## DATA LINES
▼▼▼

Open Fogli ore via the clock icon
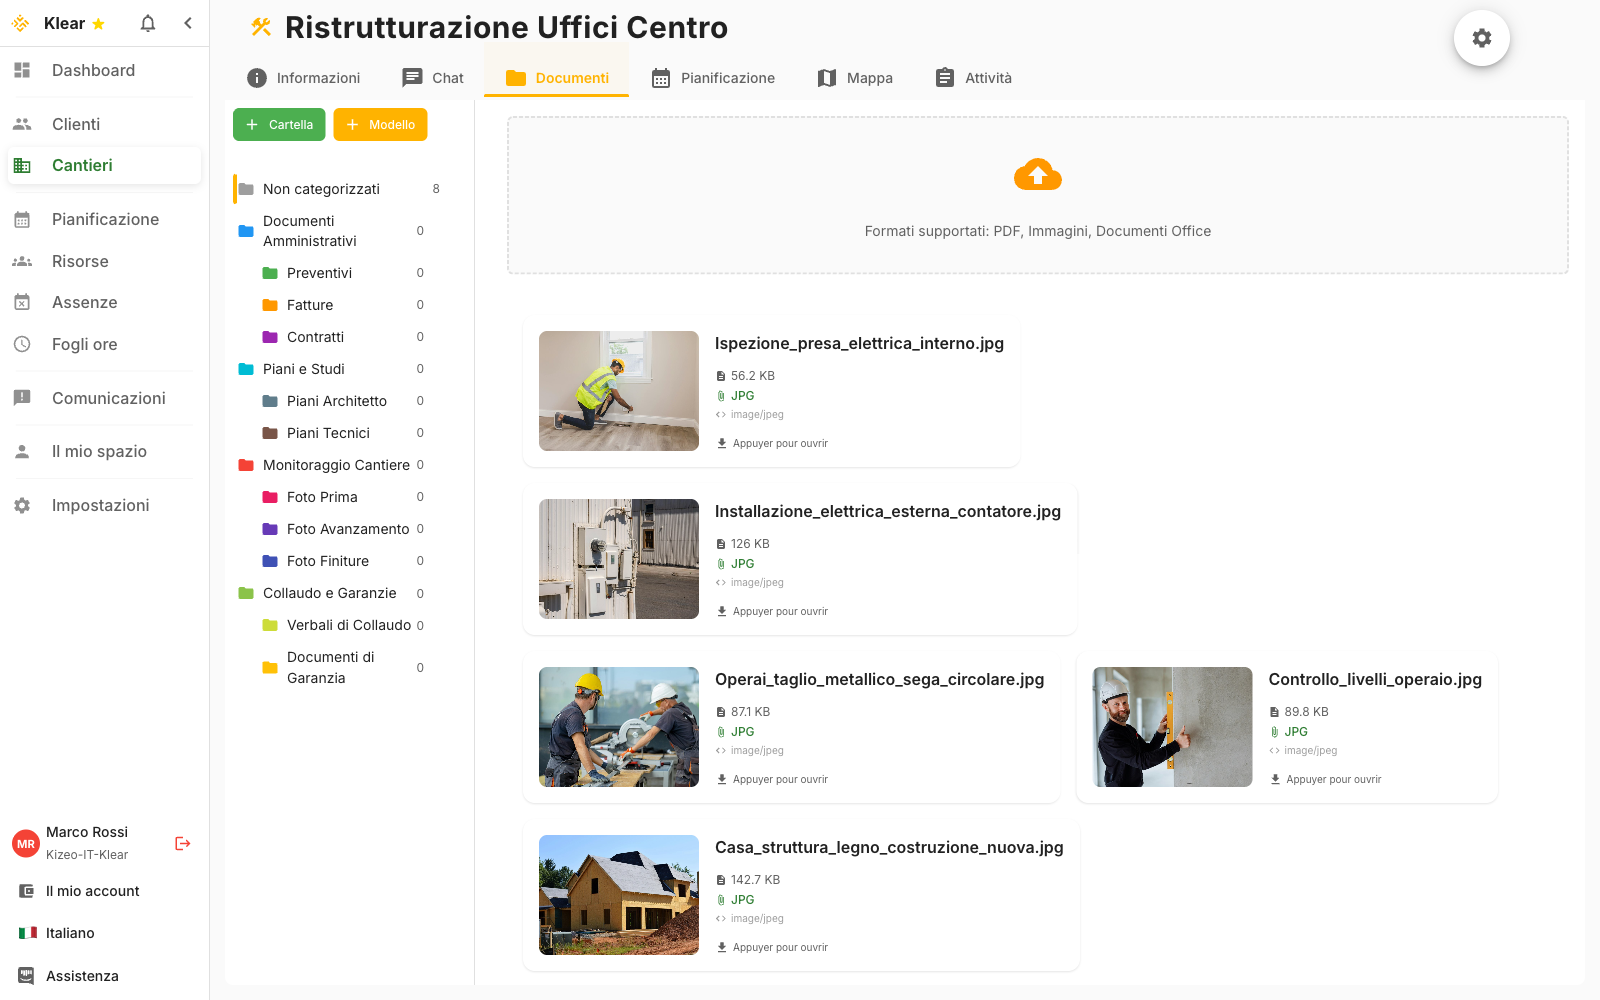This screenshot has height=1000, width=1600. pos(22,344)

▲▲▲
▼▼▼

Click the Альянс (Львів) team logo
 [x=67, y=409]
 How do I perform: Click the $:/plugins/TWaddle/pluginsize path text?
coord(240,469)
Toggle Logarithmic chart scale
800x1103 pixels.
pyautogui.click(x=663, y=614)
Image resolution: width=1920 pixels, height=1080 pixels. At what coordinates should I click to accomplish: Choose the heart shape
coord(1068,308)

▲▲▲

## BRIEF
Collect every line from the rows above that contains the word "pixels".

## FULL OUTPUT
800x1103 pixels.
Image resolution: width=1920 pixels, height=1080 pixels. At what coordinates should I click to accomplish: Choose the heart shape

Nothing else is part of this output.